_WORKING DATA_:
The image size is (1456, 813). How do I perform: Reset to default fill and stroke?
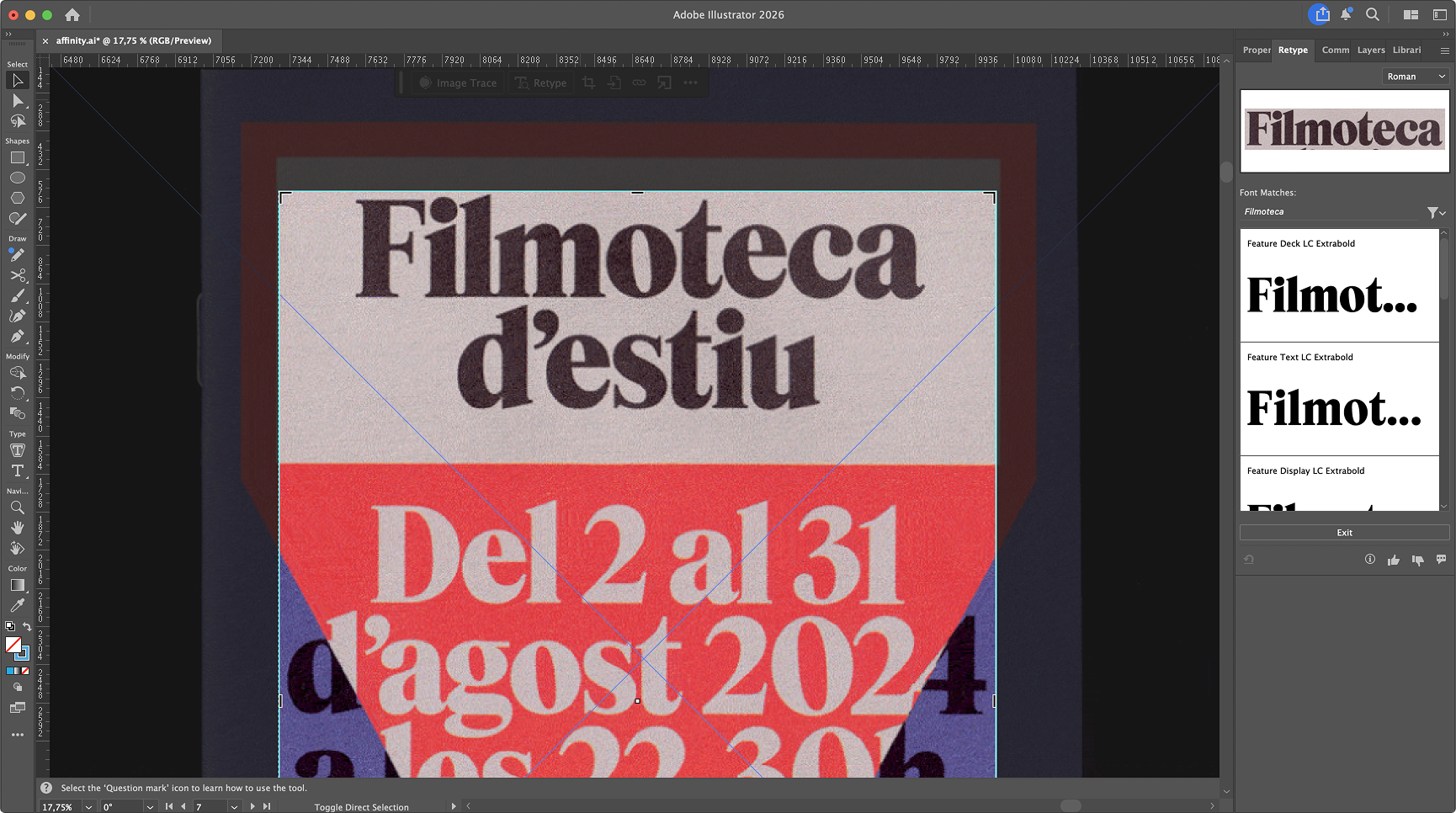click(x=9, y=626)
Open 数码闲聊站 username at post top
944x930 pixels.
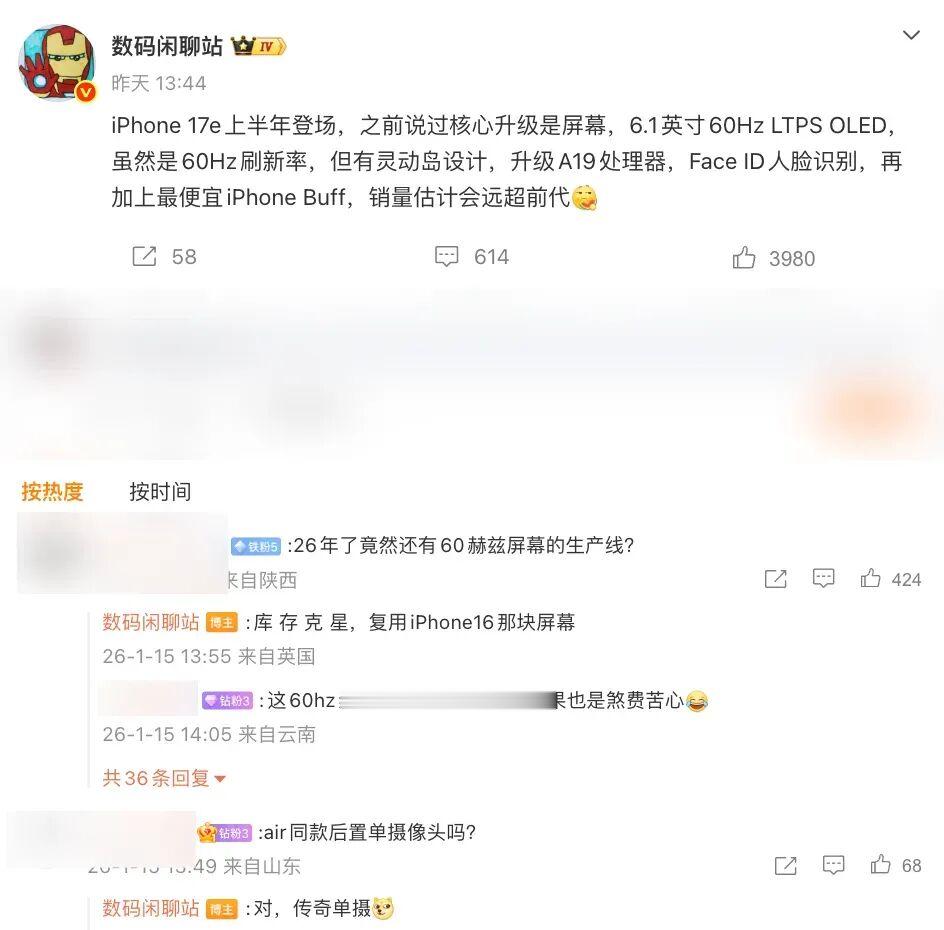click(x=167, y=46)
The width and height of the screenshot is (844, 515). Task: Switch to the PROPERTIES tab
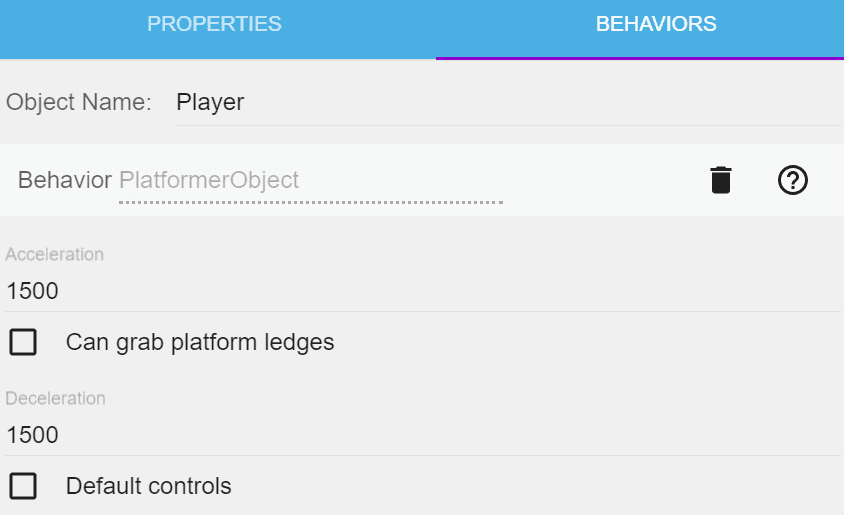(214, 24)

_INSTRUCTIONS FOR THE TASK_: Rewrite the rows from the line containing "The width and" through the end of the rows, replacing "PROPERTIES" with "LAYERS" and changing nothing else. Omit the pictures from your answer.

_WRITTEN ANSWER_:
The width and height of the screenshot is (844, 515). Task: Switch to the LAYERS tab
(214, 24)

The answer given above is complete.